Pituitary apoplexy with hypercreatinekinasemia

1990 
: A 59 year-old female with hypercereatinekinasemia associated with pituitary apoplexy was presented. The patient showed headache, nausea, vomiting and pyrexia. On admission, slight nuchal rigidity and photophobia were observed. However all the cranial nerves were intact; neither ophthalmoplegia nor visual defect were observed. Cerebrospinal fluid analysis revealed an elevated protein concentration of 164 mg/dl. There were 157 cells/mm2 (30% neutrophils). Skull X-P disclosed the ballooning of the sella turcica. CT scan, endocrinological examination and angiography lead us to the diagnosis of pituitary apoplexy. By the sphenoidal approach necrotic tissue with a little chromophobe adenoma were removed. No haematoma was detected. The isozyme pattern of serum CK showed 100 percent MM type. Serum CK concentration reached as high as 2502 IU/l on the fifth day from the onset of the symptom and then normalized in 12 days.
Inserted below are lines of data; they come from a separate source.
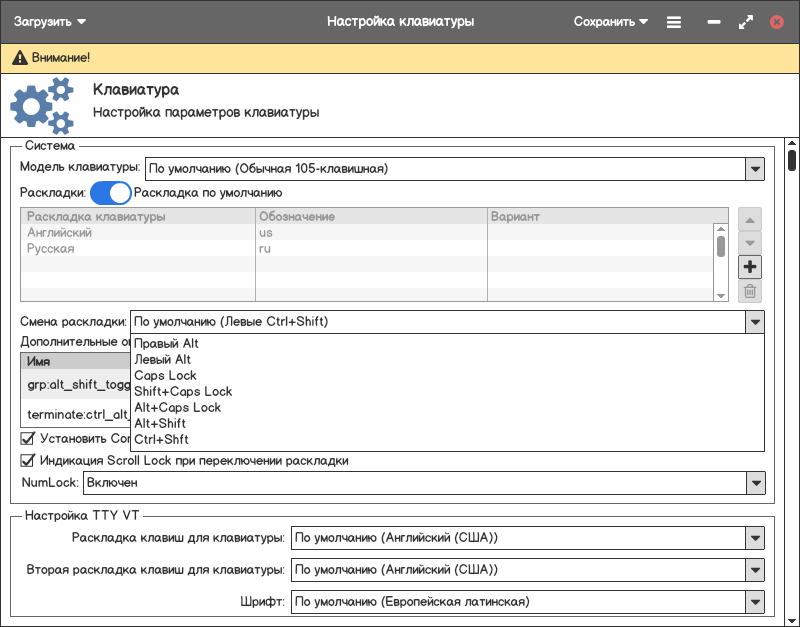Choose Caps Lock option in the list
The image size is (800, 627).
coord(165,375)
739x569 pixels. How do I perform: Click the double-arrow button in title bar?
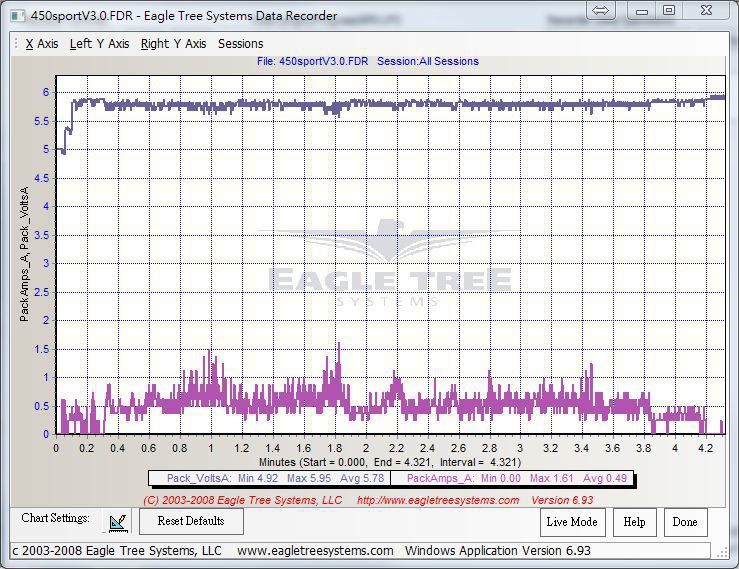coord(601,11)
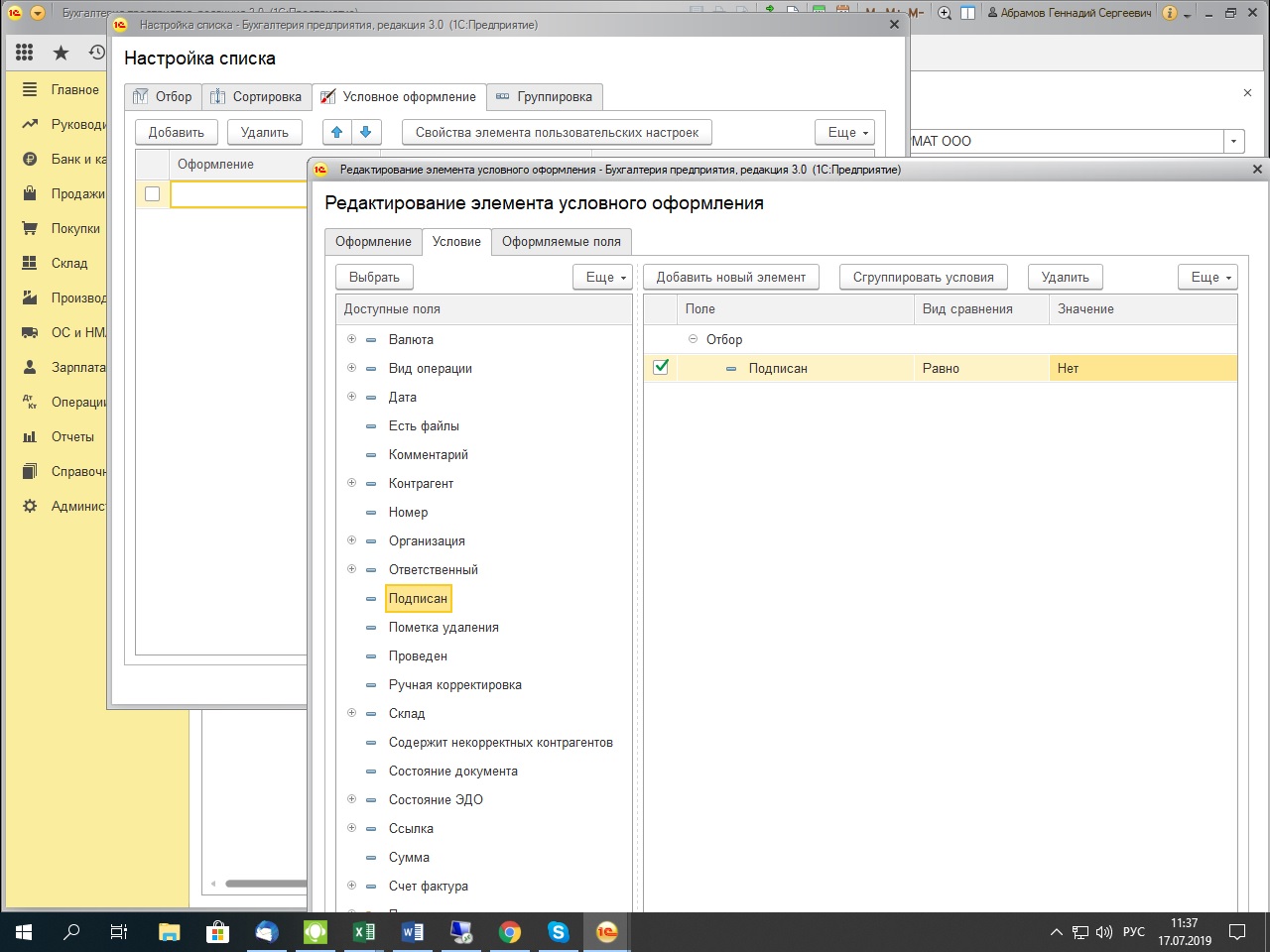Screen dimensions: 1270x952
Task: Open Google Chrome from the taskbar
Action: point(509,932)
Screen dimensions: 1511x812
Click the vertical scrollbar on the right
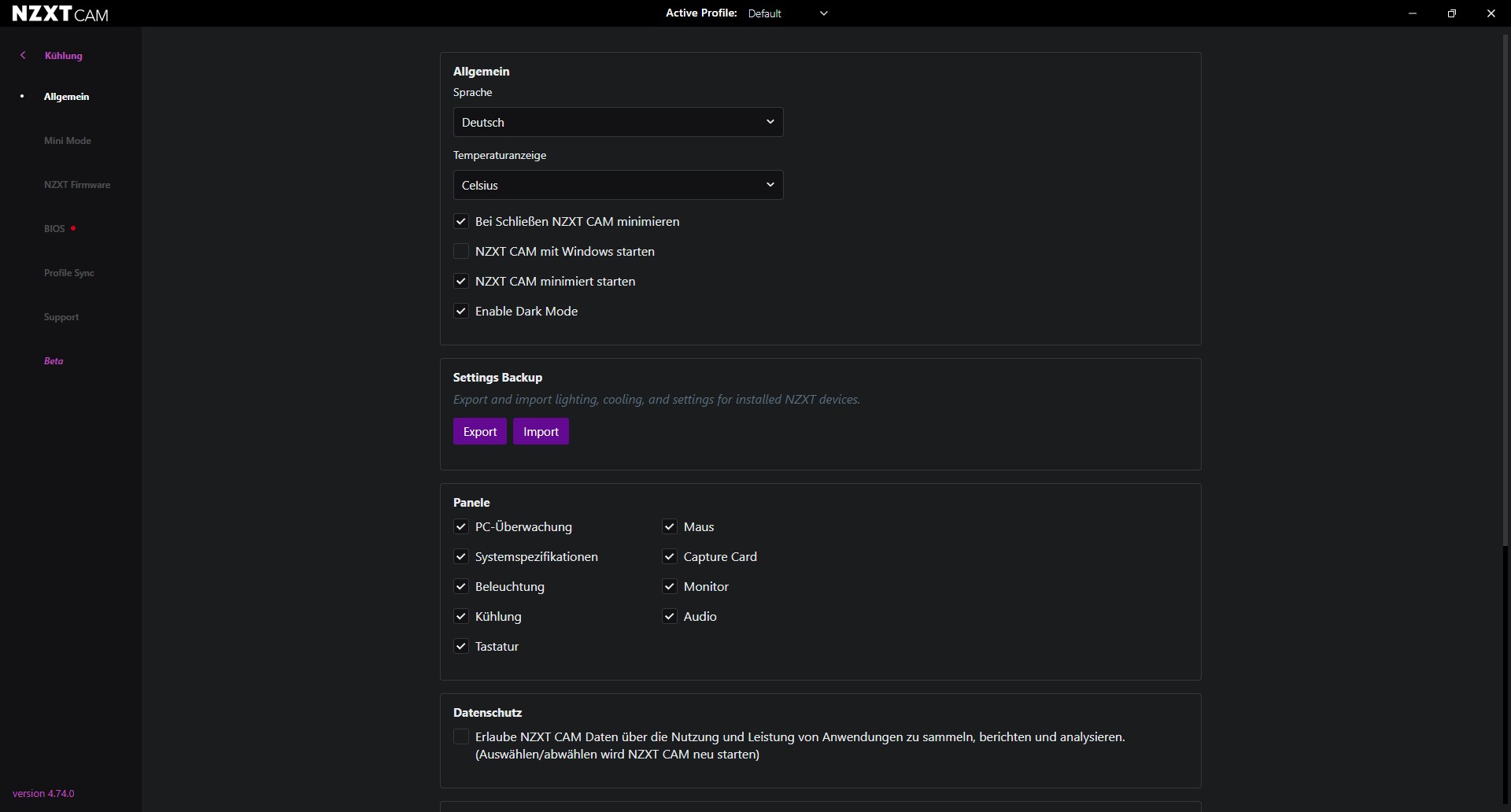pos(1506,291)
Though the cause of the hypercreatinekinasemia uncertain, the similar pattern of hypercreatinekinasemia is known in the acute stage of cerebrovascular accident, and it is more often observed in thalamic hemorrhage. We assumed that the hypercreatinekinasemia in our case was caused by hypothalamic irritation, which lead hyperpermeability of sarcolemma and leakage of the enzymes of muscle origin.